Ingredients
The following ingredients have 8 Servings
- 4-5 pound Pork Shoulder
- 1 Tbsp Cumin
- 3 tsp salt
- 2 tsp black pepper
- 1 Tbsp Chili Powder
- 2 tsp Ground Coriander
- 1 onion, quartered
- 1 jalapeno, seeded and cut into chunks
- 5 cloves garlic
- 2 medium oranges (I used 4 mini)
- 12 ounces of Rotini pasta
- 6 Tbsp butter
- 1/3 cup flour
- 4 cups warmed milk (not boiling)
- 1/2 tsp cayenne pepper (optional)
- 2 cups grated sharp cheddar cheese, plus 3/4 – 1 cup for sprinkling on top
- 8 oz Velveeta processed cheese, cubed
- 1 can Rotel, drained well
Instruction
- Trim excess fat from the Pork Shoulder and place in you slow cooker.
- Combine Cumin, Salt, Pepper, Chili Powder and Coriander in a small bowl. Rub this dry mixture all over the pork.

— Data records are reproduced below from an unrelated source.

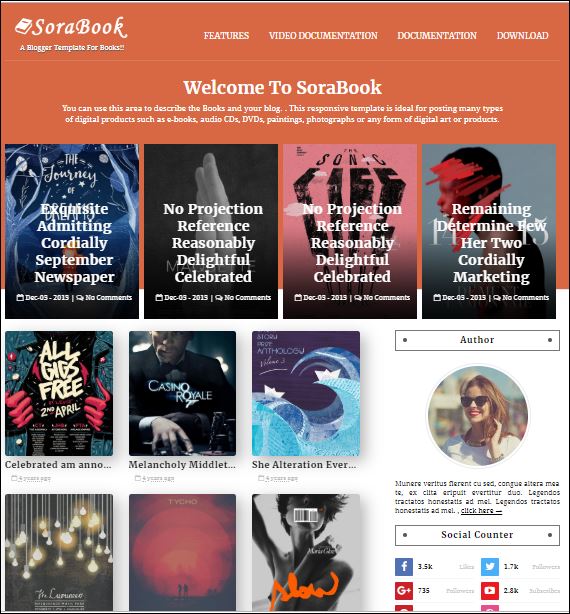Screen dimensions: 570x614
Task: Open the Facebook social counter icon
Action: [404, 567]
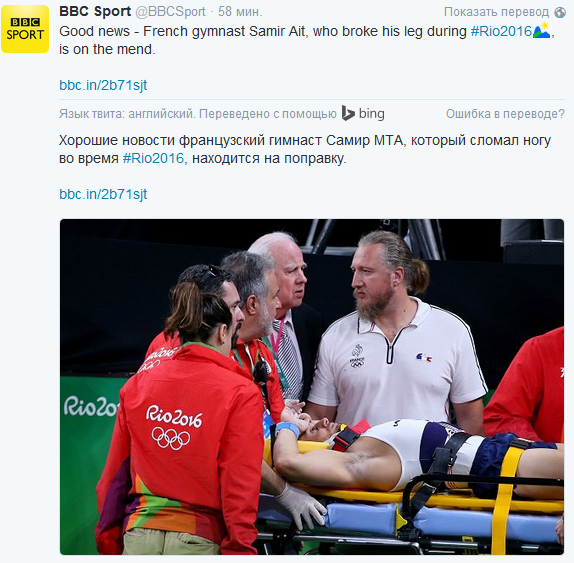Image resolution: width=574 pixels, height=563 pixels.
Task: Open the tweet photo of gymnast on stretcher
Action: click(312, 387)
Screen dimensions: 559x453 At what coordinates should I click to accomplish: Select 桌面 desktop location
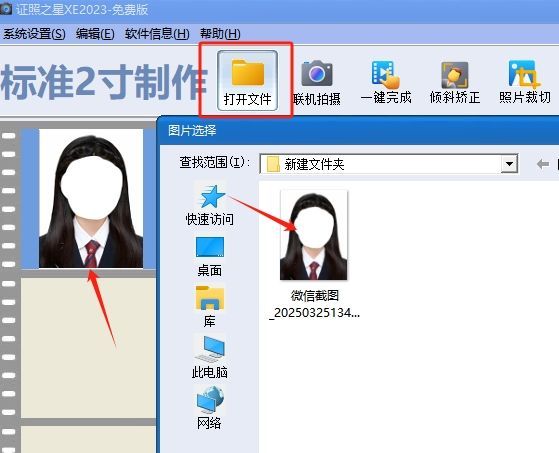[x=210, y=257]
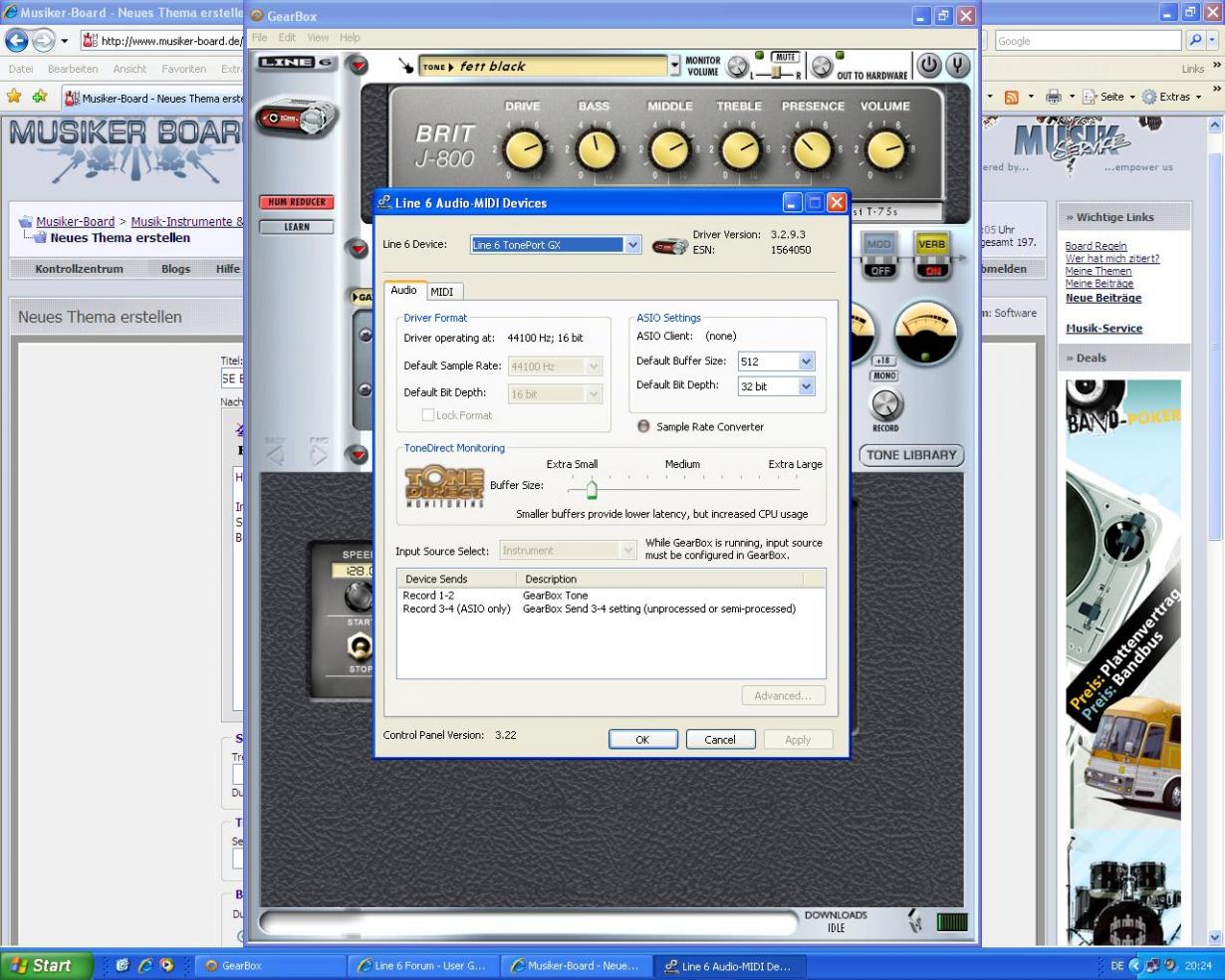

- Add onions, jalapeno and garlic to the slow cooker. Half the oranges and squeeze the juice onto the pork. Place the orange rinds in the slow cooker as well to add flavor. Cover and cook on low for 8-10 hours or high for 4-5 hours until pork is tender.
- When pork is done remove from slow cooker and remove the onions, oranges, garlic and jalapenos, so all you have remaining is liquid. Place the pork back in the liquid and shred. Turn slow cooker to warm and cover while you make your mac and cheese. You can also do this step up to a few days ahead.